=== Begin Enclosure ===

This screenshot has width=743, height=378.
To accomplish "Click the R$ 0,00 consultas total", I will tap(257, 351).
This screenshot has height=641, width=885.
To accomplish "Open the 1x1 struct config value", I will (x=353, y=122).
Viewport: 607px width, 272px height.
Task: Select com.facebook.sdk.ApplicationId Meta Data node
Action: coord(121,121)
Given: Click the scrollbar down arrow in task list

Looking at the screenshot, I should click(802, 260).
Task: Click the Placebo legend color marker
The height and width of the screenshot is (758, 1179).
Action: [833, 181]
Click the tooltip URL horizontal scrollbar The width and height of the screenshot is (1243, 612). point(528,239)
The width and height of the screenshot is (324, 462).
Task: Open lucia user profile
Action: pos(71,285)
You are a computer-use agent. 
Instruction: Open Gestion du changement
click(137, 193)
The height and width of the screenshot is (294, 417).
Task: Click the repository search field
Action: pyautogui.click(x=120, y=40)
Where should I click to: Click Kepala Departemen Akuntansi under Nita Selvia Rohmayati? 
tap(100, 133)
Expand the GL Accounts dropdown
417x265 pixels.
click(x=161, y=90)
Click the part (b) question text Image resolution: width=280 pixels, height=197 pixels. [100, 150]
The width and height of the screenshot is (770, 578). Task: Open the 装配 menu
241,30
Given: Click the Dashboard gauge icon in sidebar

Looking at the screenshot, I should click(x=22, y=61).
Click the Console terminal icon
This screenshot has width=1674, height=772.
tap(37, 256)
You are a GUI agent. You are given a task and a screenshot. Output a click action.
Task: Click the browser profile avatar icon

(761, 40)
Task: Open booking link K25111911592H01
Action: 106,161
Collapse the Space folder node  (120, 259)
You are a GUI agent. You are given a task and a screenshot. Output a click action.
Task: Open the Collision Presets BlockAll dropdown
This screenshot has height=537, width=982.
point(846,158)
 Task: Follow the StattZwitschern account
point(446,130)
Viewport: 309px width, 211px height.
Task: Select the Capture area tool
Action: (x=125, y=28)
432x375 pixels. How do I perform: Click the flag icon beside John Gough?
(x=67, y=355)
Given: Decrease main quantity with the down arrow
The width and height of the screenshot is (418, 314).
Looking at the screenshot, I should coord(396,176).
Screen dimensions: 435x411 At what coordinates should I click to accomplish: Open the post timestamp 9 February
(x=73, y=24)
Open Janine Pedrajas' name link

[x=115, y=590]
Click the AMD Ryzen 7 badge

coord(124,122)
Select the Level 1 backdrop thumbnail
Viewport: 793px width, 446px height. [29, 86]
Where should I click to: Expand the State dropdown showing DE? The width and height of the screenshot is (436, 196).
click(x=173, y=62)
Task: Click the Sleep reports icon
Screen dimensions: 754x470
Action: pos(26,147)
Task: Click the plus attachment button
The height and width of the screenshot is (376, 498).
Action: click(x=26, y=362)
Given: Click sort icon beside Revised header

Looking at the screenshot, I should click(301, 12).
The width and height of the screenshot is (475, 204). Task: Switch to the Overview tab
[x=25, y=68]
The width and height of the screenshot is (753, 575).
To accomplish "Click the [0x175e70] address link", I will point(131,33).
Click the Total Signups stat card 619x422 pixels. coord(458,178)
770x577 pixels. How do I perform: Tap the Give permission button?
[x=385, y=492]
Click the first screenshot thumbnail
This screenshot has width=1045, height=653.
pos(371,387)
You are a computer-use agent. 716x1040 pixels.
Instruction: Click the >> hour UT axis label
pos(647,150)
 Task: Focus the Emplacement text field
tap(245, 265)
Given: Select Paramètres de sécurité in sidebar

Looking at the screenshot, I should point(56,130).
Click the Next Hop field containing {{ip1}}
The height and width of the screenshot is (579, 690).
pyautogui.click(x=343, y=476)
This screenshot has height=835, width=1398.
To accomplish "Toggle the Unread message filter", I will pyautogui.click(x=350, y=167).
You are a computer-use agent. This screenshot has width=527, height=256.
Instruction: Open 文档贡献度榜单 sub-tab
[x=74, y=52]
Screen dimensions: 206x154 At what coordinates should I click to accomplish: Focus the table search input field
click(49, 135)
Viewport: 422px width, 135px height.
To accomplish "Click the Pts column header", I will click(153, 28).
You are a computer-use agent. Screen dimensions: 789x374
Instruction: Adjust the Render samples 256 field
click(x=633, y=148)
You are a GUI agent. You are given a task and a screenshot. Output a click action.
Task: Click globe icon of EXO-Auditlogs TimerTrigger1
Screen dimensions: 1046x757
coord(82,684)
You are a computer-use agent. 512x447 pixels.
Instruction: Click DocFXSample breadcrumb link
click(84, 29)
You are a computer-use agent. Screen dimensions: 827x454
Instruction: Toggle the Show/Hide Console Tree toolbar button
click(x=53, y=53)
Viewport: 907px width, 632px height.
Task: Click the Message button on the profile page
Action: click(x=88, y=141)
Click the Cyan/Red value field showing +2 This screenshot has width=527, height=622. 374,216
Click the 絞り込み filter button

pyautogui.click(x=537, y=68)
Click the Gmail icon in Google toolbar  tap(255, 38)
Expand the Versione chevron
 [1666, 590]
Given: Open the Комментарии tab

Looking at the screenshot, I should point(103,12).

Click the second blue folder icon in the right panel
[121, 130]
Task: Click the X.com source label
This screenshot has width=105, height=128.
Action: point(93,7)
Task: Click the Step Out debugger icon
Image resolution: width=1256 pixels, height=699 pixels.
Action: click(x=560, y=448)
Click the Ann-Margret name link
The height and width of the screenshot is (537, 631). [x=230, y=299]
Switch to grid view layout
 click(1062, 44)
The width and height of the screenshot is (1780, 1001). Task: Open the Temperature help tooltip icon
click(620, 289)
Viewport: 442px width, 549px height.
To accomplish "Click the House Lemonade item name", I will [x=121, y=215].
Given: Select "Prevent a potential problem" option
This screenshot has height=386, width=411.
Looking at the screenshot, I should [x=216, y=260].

=== End Enclosure ===

Work item —
For each line above that carries the word "computer", copy it out.

Exercise solution —
You are a computer-use agent. 
You are a computer-use agent. 716x1040 pixels.
You are a computer-use agent. This screenshot has width=527, height=256.
You are a computer-use agent. Screen dimensions: 789x374
You are a computer-use agent. 512x447 pixels.
You are a computer-use agent. Screen dimensions: 827x454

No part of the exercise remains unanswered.